**WHAT THE TASK REQUIRES:** In the records below, repeat exactly the lines between the line holding "This screenshot has width=394, height=249." and the line holding "Expand Remotly Virtual Display (1) dropdown", inclusive, and drop the pictures.

**ENTRIES SUPPLIED:**
>>>
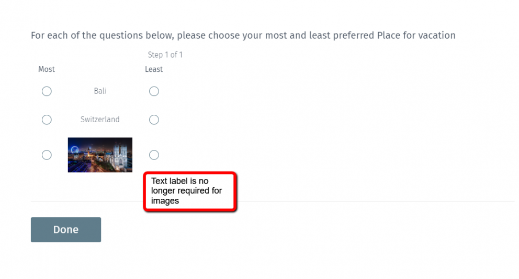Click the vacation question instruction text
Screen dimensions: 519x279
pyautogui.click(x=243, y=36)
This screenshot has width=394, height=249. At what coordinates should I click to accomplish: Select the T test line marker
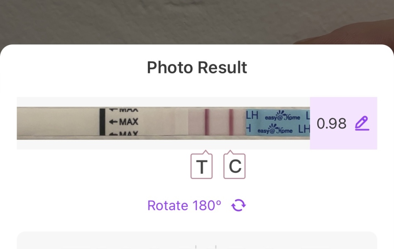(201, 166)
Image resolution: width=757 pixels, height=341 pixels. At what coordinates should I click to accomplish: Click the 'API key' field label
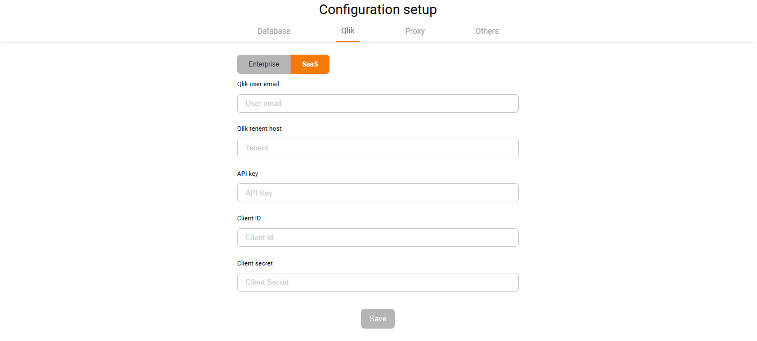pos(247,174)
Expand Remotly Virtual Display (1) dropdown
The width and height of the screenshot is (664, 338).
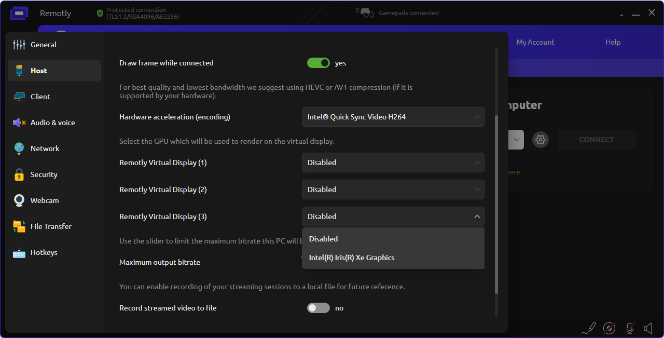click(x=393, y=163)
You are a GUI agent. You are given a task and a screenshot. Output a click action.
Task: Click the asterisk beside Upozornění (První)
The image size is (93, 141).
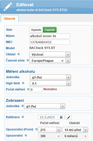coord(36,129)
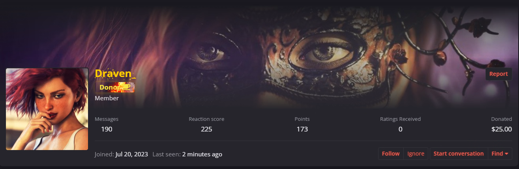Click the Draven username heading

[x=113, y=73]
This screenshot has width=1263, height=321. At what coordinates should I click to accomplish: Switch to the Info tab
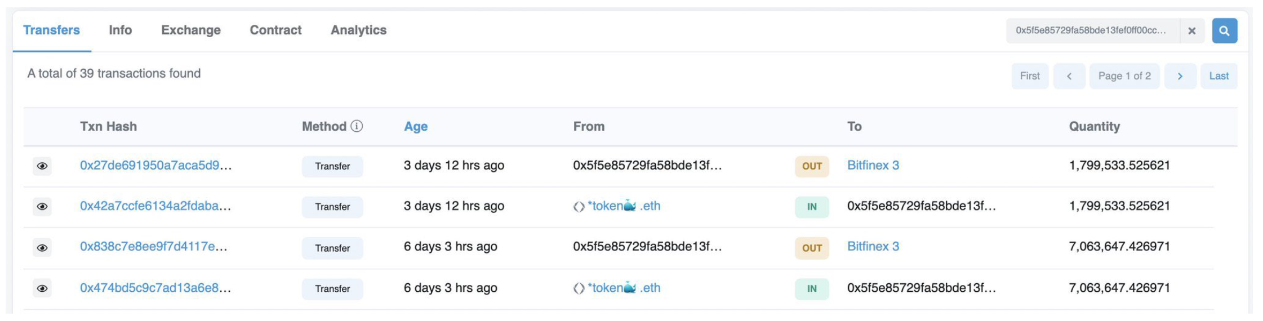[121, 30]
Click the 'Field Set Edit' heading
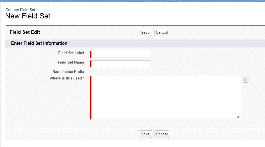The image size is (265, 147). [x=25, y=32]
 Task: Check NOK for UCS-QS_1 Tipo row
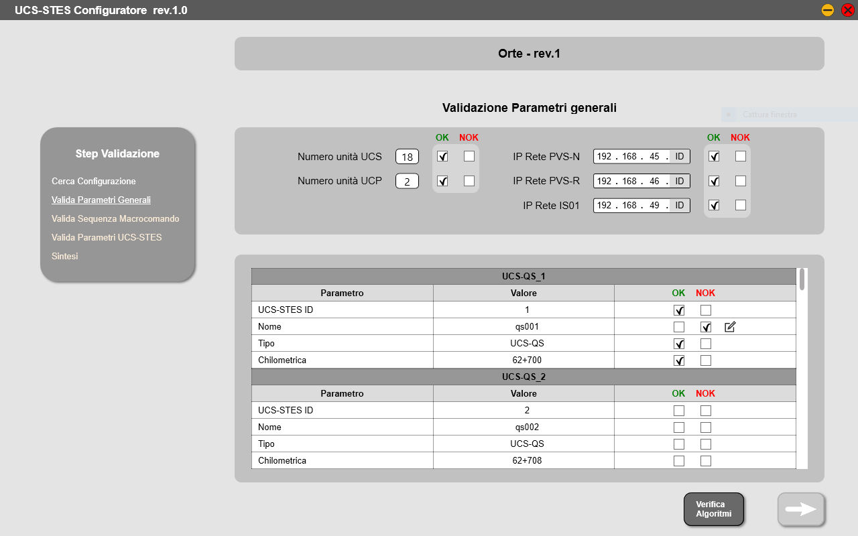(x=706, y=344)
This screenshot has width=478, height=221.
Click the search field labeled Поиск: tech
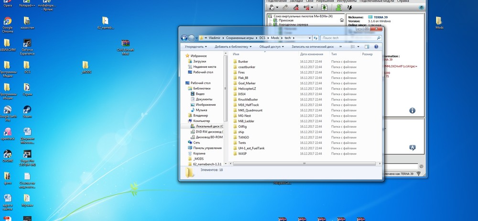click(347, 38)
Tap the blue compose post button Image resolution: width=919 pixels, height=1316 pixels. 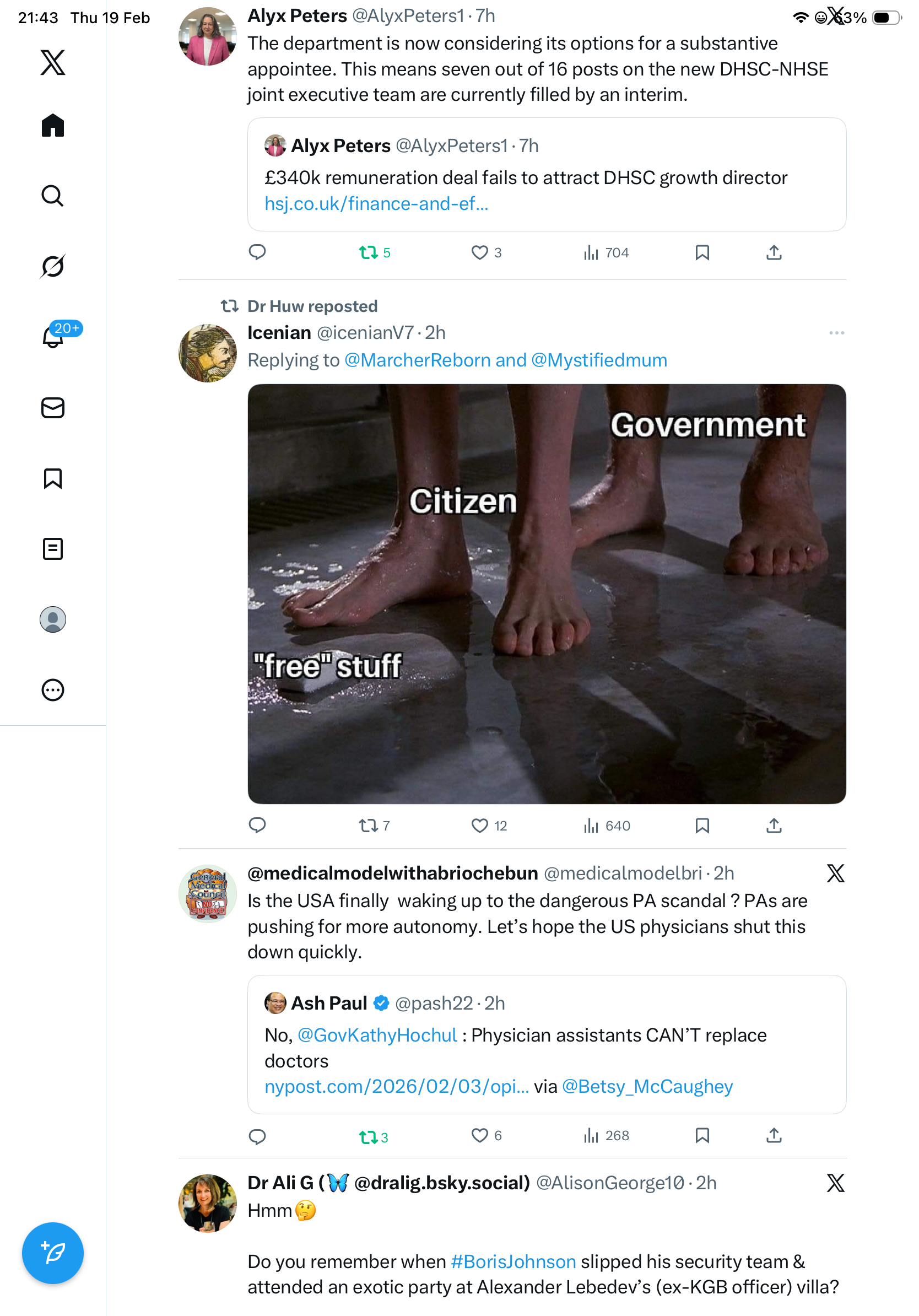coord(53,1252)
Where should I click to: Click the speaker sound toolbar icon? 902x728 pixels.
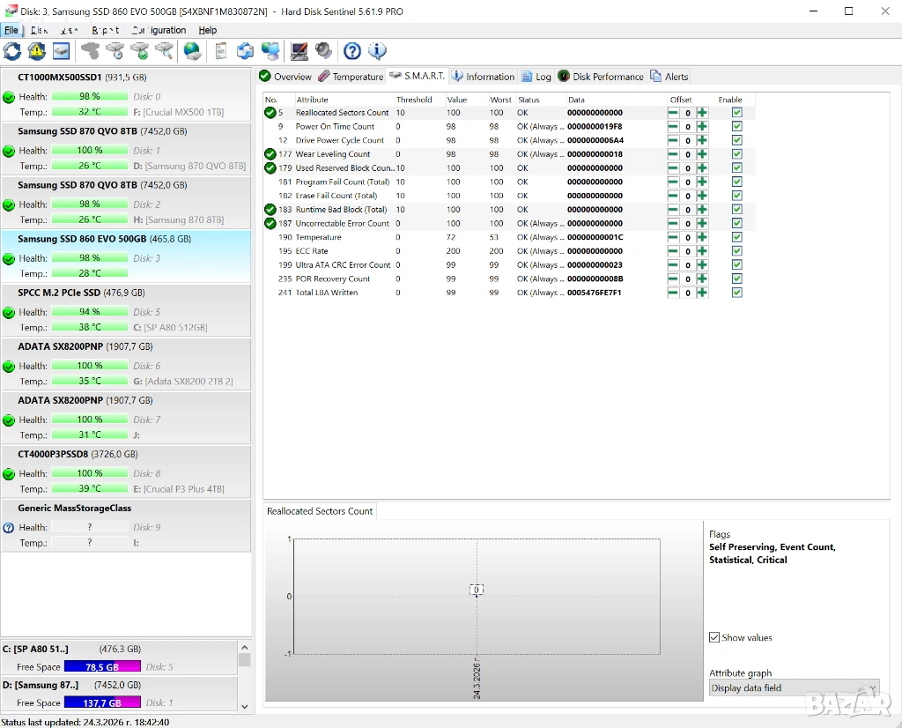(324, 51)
<<<
>>>
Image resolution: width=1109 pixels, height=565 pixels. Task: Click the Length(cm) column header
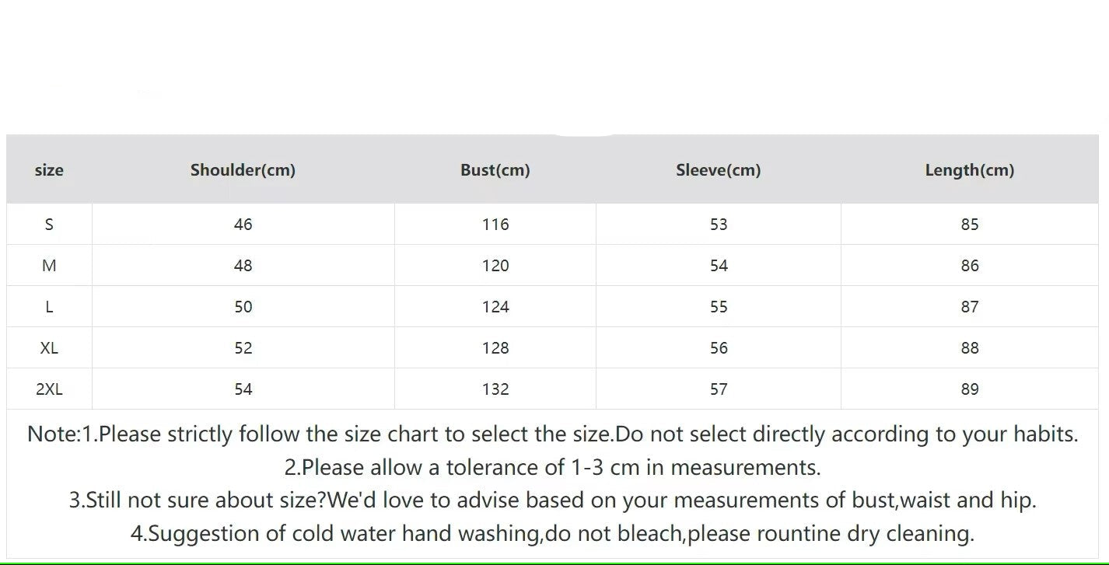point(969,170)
<<<
**OUTPUT:**
This screenshot has width=394, height=249. At what coordinates should I click to accomplish: Select the T test line marker
(201, 166)
Image resolution: width=757 pixels, height=341 pixels. At what coordinates should I click to accomplish: Click the 'API key' field label
pos(247,174)
Expand Remotly Virtual Display (1) dropdown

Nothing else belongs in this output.